┌──

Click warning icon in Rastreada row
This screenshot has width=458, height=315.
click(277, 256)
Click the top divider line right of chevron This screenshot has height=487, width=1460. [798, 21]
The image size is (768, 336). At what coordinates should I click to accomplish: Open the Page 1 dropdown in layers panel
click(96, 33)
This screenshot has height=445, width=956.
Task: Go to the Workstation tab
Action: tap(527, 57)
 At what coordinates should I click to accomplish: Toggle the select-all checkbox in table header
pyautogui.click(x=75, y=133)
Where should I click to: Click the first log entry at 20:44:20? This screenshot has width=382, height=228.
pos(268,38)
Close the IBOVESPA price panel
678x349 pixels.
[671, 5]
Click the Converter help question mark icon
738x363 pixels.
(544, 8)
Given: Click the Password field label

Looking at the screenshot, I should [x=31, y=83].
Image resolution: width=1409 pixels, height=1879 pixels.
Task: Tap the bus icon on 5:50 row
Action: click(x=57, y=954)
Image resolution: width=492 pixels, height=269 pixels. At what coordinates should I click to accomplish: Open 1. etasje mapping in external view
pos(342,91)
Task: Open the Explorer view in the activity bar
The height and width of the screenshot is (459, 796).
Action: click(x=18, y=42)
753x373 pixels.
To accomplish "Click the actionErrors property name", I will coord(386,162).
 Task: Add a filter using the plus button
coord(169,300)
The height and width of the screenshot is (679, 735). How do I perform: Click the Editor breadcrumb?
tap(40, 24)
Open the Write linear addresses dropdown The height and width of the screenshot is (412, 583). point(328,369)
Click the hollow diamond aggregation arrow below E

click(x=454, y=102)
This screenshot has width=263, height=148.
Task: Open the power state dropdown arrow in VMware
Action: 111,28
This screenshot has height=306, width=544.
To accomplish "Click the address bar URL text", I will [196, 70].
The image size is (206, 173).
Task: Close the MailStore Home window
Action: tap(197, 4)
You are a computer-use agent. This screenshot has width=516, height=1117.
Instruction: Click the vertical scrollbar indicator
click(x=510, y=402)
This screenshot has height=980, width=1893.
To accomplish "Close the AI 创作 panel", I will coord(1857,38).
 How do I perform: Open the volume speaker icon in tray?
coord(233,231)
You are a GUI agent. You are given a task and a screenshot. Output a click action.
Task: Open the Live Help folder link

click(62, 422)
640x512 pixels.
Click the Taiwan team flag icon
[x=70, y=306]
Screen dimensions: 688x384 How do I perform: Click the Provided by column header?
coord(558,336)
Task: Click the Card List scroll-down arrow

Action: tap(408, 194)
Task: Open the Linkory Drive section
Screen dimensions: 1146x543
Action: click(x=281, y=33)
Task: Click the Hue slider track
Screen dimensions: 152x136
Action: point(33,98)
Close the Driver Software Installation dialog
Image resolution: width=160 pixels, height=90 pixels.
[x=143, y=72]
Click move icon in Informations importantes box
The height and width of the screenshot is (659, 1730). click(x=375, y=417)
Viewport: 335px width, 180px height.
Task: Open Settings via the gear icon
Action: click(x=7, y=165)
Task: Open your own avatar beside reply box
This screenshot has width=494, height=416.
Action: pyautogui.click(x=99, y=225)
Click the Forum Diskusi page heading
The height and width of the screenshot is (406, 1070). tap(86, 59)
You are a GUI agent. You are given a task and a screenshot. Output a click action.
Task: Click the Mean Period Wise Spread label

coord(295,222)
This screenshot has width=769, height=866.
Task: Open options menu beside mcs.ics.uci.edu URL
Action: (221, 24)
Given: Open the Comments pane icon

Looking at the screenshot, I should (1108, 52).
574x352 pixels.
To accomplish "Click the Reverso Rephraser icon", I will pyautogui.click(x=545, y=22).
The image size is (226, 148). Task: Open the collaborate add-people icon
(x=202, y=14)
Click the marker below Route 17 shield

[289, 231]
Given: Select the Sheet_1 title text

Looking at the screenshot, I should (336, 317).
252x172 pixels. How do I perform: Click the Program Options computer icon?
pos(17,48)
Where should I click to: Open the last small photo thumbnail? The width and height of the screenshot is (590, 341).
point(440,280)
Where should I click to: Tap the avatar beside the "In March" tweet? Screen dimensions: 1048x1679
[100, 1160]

└──

All of the entries must be printed again exactly as given.

> [Problem solution]:
Click warning icon in Rastreada row
This screenshot has width=458, height=315.
click(277, 256)
Click the top divider line right of chevron This screenshot has height=487, width=1460. [798, 21]
The image size is (768, 336). At what coordinates should I click to accomplish: Open the Page 1 dropdown in layers panel
click(96, 33)
This screenshot has height=445, width=956.
Task: Go to the Workstation tab
Action: tap(527, 57)
 At what coordinates should I click to accomplish: Toggle the select-all checkbox in table header
pyautogui.click(x=75, y=133)
Where should I click to: Click the first log entry at 20:44:20? This screenshot has width=382, height=228.
pos(268,38)
Close the IBOVESPA price panel
678x349 pixels.
[671, 5]
Click the Converter help question mark icon
738x363 pixels.
(544, 8)
Given: Click the Password field label

Looking at the screenshot, I should [x=31, y=83].
Image resolution: width=1409 pixels, height=1879 pixels.
Task: Tap the bus icon on 5:50 row
Action: click(x=57, y=954)
Image resolution: width=492 pixels, height=269 pixels. At what coordinates should I click to accomplish: Open 1. etasje mapping in external view
pos(342,91)
Task: Open the Explorer view in the activity bar
The height and width of the screenshot is (459, 796).
Action: click(x=18, y=42)
753x373 pixels.
To accomplish "Click the actionErrors property name", I will coord(386,162).
 Task: Add a filter using the plus button
coord(169,300)
The height and width of the screenshot is (679, 735). How do I perform: Click the Editor breadcrumb?
tap(40, 24)
Open the Write linear addresses dropdown The height and width of the screenshot is (412, 583). point(328,369)
Click the hollow diamond aggregation arrow below E

click(x=454, y=102)
This screenshot has width=263, height=148.
Task: Open the power state dropdown arrow in VMware
Action: 111,28
This screenshot has height=306, width=544.
To accomplish "Click the address bar URL text", I will [196, 70].
The image size is (206, 173).
Task: Close the MailStore Home window
Action: tap(197, 4)
You are a computer-use agent. This screenshot has width=516, height=1117.
Instruction: Click the vertical scrollbar indicator
click(x=510, y=402)
This screenshot has height=980, width=1893.
To accomplish "Close the AI 创作 panel", I will coord(1857,38).
 How do I perform: Open the volume speaker icon in tray?
coord(233,231)
You are a GUI agent. You are given a task and a screenshot. Output a click action.
Task: Open the Live Help folder link

click(62, 422)
640x512 pixels.
Click the Taiwan team flag icon
[x=70, y=306]
Screen dimensions: 688x384 How do I perform: Click the Provided by column header?
coord(558,336)
Task: Click the Card List scroll-down arrow

Action: tap(408, 194)
Task: Open the Linkory Drive section
Screen dimensions: 1146x543
Action: click(x=281, y=33)
Task: Click the Hue slider track
Screen dimensions: 152x136
Action: point(33,98)
Close the Driver Software Installation dialog
Image resolution: width=160 pixels, height=90 pixels.
[x=143, y=72]
Click move icon in Informations importantes box
The height and width of the screenshot is (659, 1730). click(x=375, y=417)
Viewport: 335px width, 180px height.
Task: Open Settings via the gear icon
Action: click(x=7, y=165)
Task: Open your own avatar beside reply box
This screenshot has width=494, height=416.
Action: pyautogui.click(x=99, y=225)
Click the Forum Diskusi page heading
The height and width of the screenshot is (406, 1070). tap(86, 59)
You are a GUI agent. You are given a task and a screenshot. Output a click action.
Task: Click the Mean Period Wise Spread label

coord(295,222)
This screenshot has width=769, height=866.
Task: Open options menu beside mcs.ics.uci.edu URL
Action: (221, 24)
Given: Open the Comments pane icon

Looking at the screenshot, I should (1108, 52).
574x352 pixels.
To accomplish "Click the Reverso Rephraser icon", I will pyautogui.click(x=545, y=22).
The image size is (226, 148). Task: Open the collaborate add-people icon
(x=202, y=14)
Click the marker below Route 17 shield

[289, 231]
Given: Select the Sheet_1 title text

Looking at the screenshot, I should (336, 317).
252x172 pixels. How do I perform: Click the Program Options computer icon?
pos(17,48)
Where should I click to: Open the last small photo thumbnail? The width and height of the screenshot is (590, 341).
point(440,280)
Where should I click to: Tap the avatar beside the "In March" tweet? Screen dimensions: 1048x1679
[100, 1160]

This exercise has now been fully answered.